The ORR for patients who had relapsed disease was 75.5% with a CR rate of 40.8% and a PR rate of 34.7% compared with a 64.3% ORR, 28.6% CR rate, and 35.7% PR rate for patients with refractory disease. For those who received only 2 prior therapies the ORR was 78.6% with a CR rate of 42.9% and a PR rate of 35.7% compared with an ORR of 63.3% and a CR rate and a PR rate of 28.6% and 34.7%, respectively, among those who were heavily pretreated. The ORR, CR, and PR for those with progression at 2 years was 66.7%, 31.4%, and 35.3%, respectively, compared with 75.0%, 40.0%, and 35.0%, respectively, among those did not have disease progression in that time frame.

“We could summarize that the efficacy of the drug was exemplary,” Jurczak noted.

The safety population included 121 patients who received zandelisib on the intermittent dosing schedule. At a median follow-up of 9.4 months (range, 0.8-24) the most common AEs were diarrhea (33%) and neutropenia (26%). Jurczak noted that only 6% of patients who reported diarrhea had grade 3 events, but that half of the reported neutropenia events were grade 4. Patients responded to treatment with growth factor support with granulocyte-colony stimulating factor therapy.
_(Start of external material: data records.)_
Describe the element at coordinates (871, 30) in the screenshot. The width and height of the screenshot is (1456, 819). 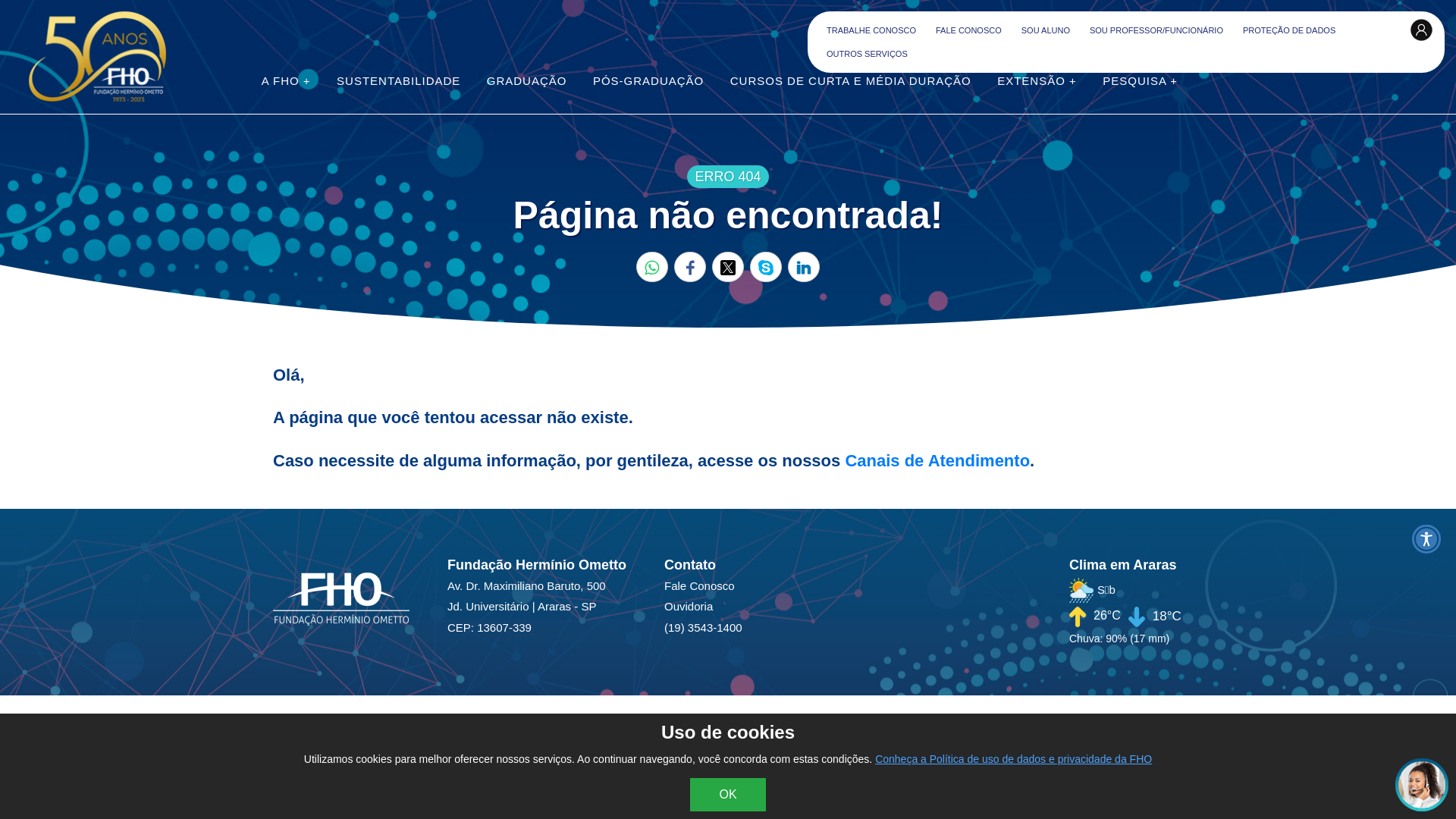
I see `'TRABALHE CONOSCO'` at that location.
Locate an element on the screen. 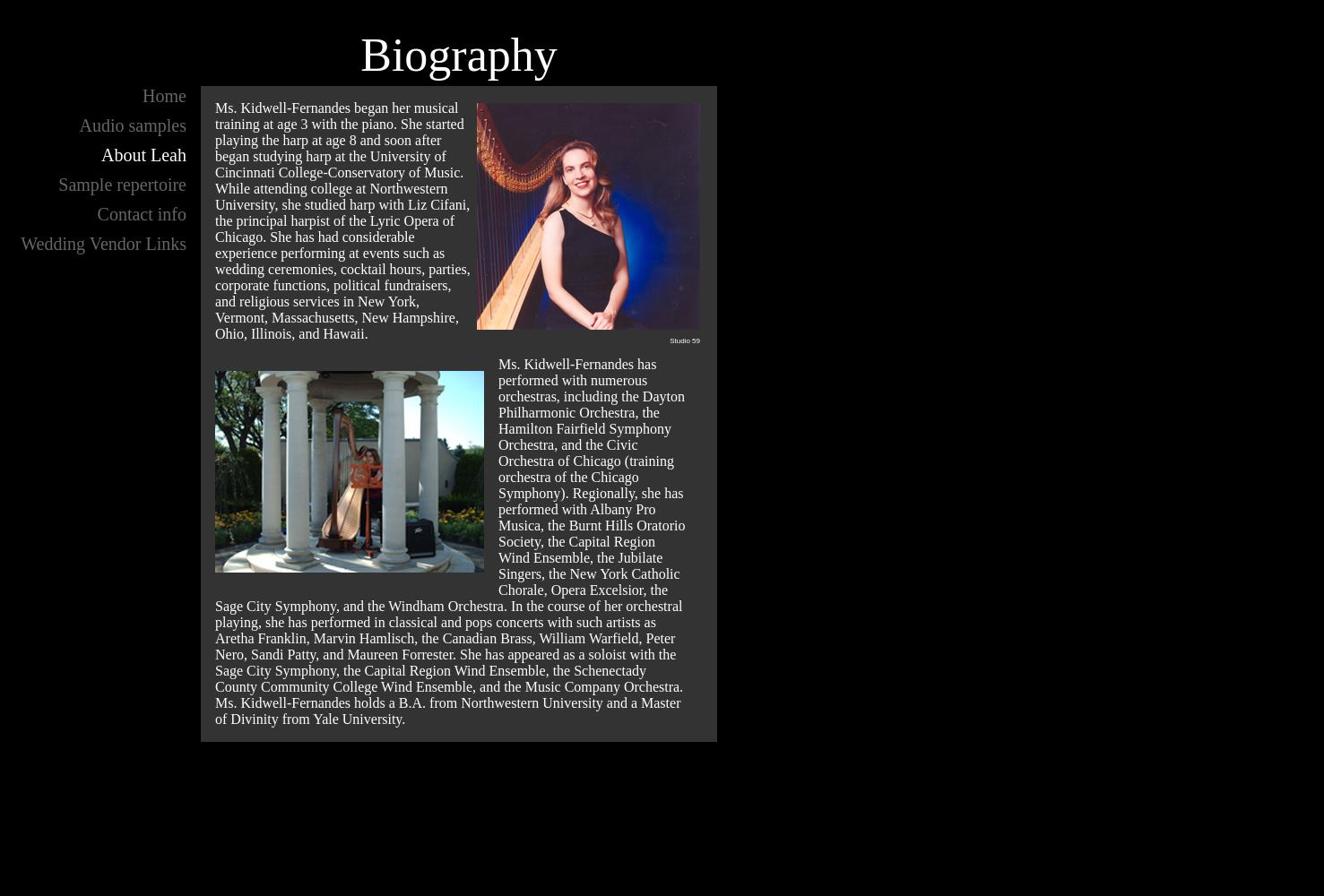 The height and width of the screenshot is (896, 1324). 'Ms. Kidwell-Fernandes has performed with numerous orchestras, including 
the Dayton Philharmonic Orchestra, the Hamilton Fairfield Symphony 
Orchestra, and the Civic Orchestra of Chicago (training orchestra of 
the Chicago Symphony).  Regionally, she has performed with Albany Pro 
Musica, the Burnt Hills Oratorio Society, the Capital Region Wind 
Ensemble, the Jubilate Singers, the New York Catholic Chorale, Opera 
Excelsior, the Sage City Symphony, and the Windham Orchestra.  In the 
course of her orchestral playing, she has performed in classical and 
pops concerts with such artists as Aretha Franklin, Marvin Hamlisch, 
the Canadian Brass, William Warfield, Peter Nero, Sandi Patty, and 
Maureen Forrester.  She has appeared as a soloist with the Sage City 
Symphony, the Capital Region Wind Ensemble, the Schenectady County 
Community College Wind Ensemble, and the Music Company Orchestra.  
Ms. Kidwell-Fernandes holds a B.A. from Northwestern University and 
a Master of Divinity from Yale University.' is located at coordinates (450, 540).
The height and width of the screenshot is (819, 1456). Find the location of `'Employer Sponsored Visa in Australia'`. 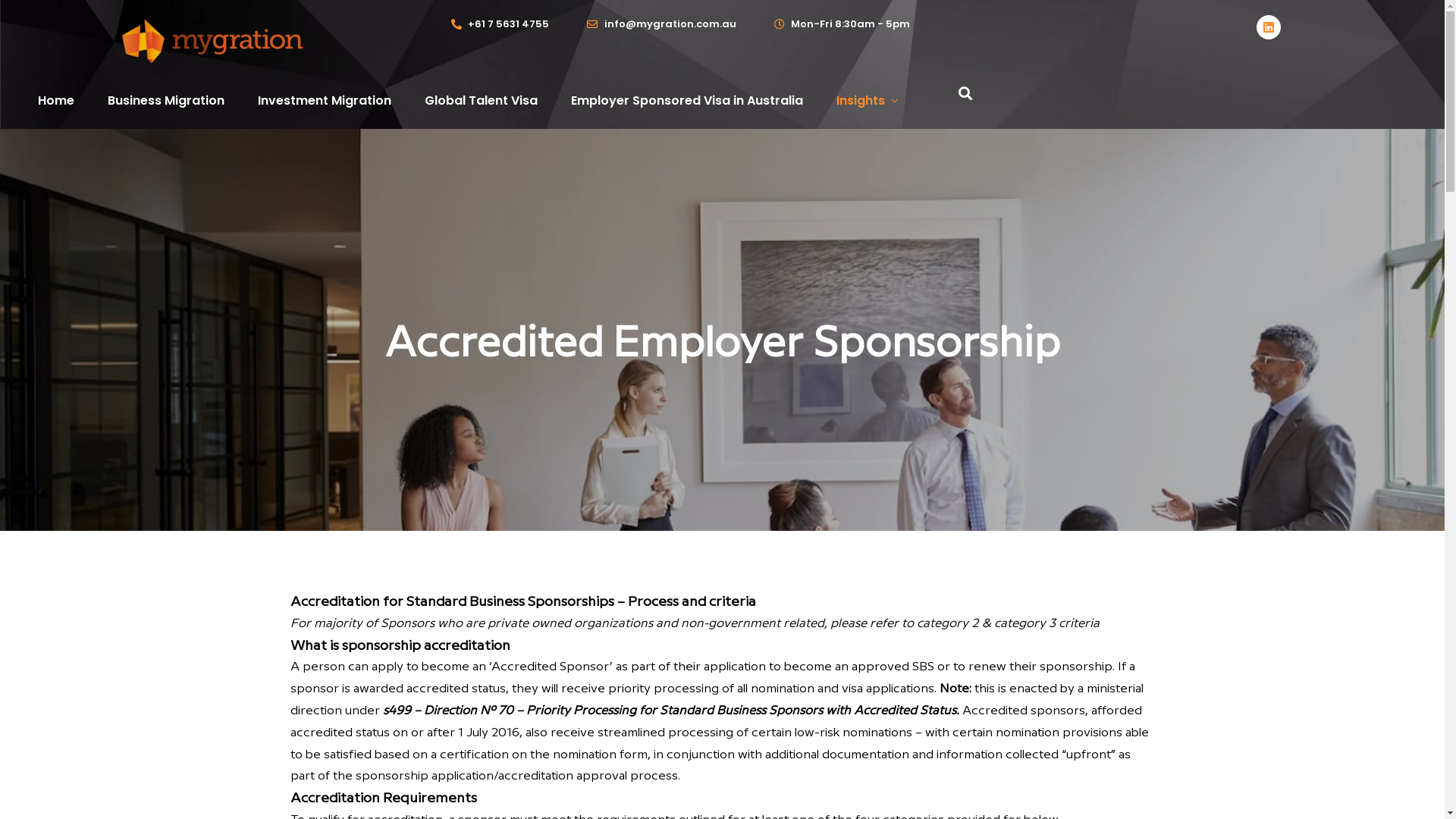

'Employer Sponsored Visa in Australia' is located at coordinates (686, 101).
“The functional disorders of GI [gastrointestinal] tract [such as] abdominal pain, diarrhea, and constipation, were all in grade 1 and 2. Rashes were identified, but less than 2% of patients had a grade 3 [event],” Jurczak said.

At data cutoff, 16 patients (13.2%) discontinued treatment due to any AE and 12 (9.9%) discontinued due to treatment-related AE. In terms of grade 3 AEs of special interest, investigators reported the following: diarrhea (4.9%), rash (3.3%), stomatitis (2.5%), colitis (1.7%), increased aspartate transaminase (0.8%), increased alanine transaminase (0.8%), and noninfectious pneumonitis (0.8%).

“[Grade 3 AEs of special interest] were not common [and] we had no grade 4 AEs of special interest,” Jurczak said. “The cumulative incidence of grade 3 AEs did not exceed 20% and the vast majority of them—over 80%—occurred during the first 3 cycles once we had a continuous therapy.”

Five grade 5 treatment-emergent AEs included 4 cases of COVID-19, 1 case of pneumonia, and 1 case of tumor lysis syndrome. Treatment-emergent COVID-19 infections occurred in 10 patients (8.3%).

“It should be noted that all [COVID-19 deaths] were in early 2020, in a prevaccination era,” Jurczak said. “We haven’t lost any patients since the vaccination schedule was introduced and molnupiravir [Lagevrio] and Paxlovid [nirmatrelvir with ritonavir] were available.”

Excluding COVID-19 other grade 3 infections included 2 cases of pneumonia and 2 cases of febrile neutropenia, as well as 1 case each of campylobacter gastroenteritis, lower respiratory tract infection, cytomegalovirus colitis, pneumocystis pneumonia, urinary tract infection, and vestibular neuronitis.

“These data support evaluation of zandelisib on intermittent dosing as a single agent or in combination in various B-cell malignancies, both in relapsed disease and earlier lines of therapy,” Jurczak said.

Of note, another data cutoff is planned for approximately 14 months after the last patient in the primary efficacy population is enrolled. This analysis will include duration of response and more mature safety results.

A phase 3 randomized study evaluating zandelisib plus rituximab (Rituxan) vs chemoimmunotherapy in relapsed or refractory FL and marginal zone lymphoma (COASTAL; NCT04745832) is underway and actively recruiting patients.

Reference

Zelenetz AD, Jurczak W, Ribrag V, et al. Efficacy and safety of zandelisib administered by intermittent dosing (ID) in patients with relapsed or refractory (R/R) follicular lymphoma: primary analysis of the global phase 2 study TIDAL. Presented at: 2022 EHA Congress; June 9-17, 2022; Vienna, Austria. Abstract S208.